Please consult the deeplearning book (namely [chapter 10](https://www.deeplearningbook.org/contents/rnn.html)), the lecture slides, or other resources to answer the following questions.

Please note that some of these may not be covered in the lectures or may not be reached in this week's lecture. However, the deadline for this assignment is later than usual so you will have heard two lectures before the assignment is due.

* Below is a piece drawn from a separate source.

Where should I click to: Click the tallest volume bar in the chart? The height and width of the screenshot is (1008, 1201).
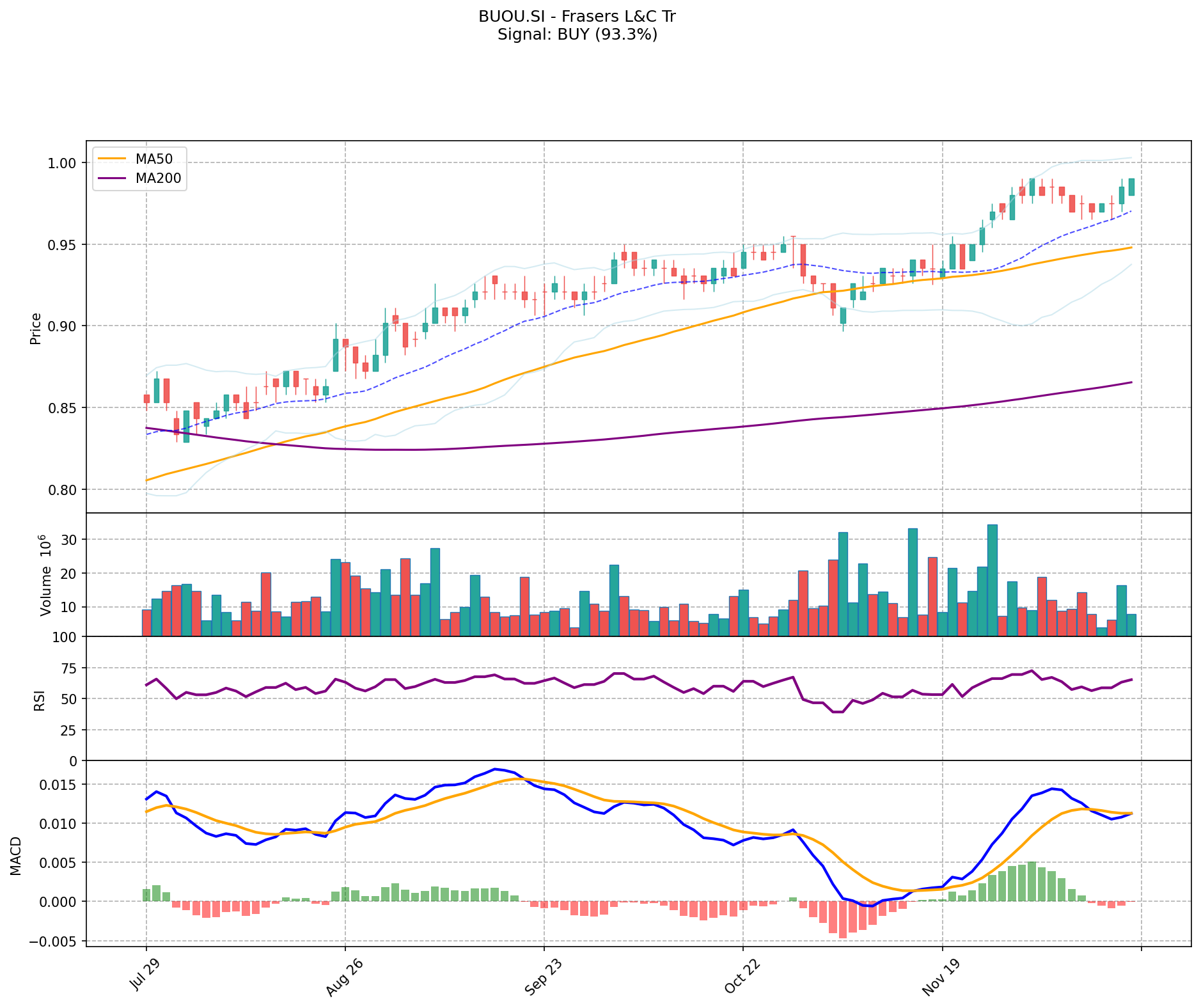pos(992,579)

1. Explain what the teacher forcing training approach is like. (0.5 pts)
1. Explain what problem the LSTM type of recurrent network and what each of the gates it uses addresses (0.5 pts)

## 2 RNN (5 pts)

The English alphabet has 26 letters. This is not the case for Hungarian(and many more European languages), which has many more extra letters, namely those with an acute accent (A) : `áéíóú`, those with an umlaut (U): `öü` and those with a double acute accent (D):  `őű`.
Imagine you've been tasked by a telecommunication company to come up with a system to automatically add all the accents correctly given a word without accents.
Each line in the input contains two words: with and without accents.
We provide the train/dev split for you (in separate files).  
  
Build a character-level recurrent neural network (many (n) to many (n)) that classifies the correct accent (or no accent) for each letter of an input word.  E.g. for the word `ölében` with the accents removed: `oleben -> UNANNN`, where N refers to no accent.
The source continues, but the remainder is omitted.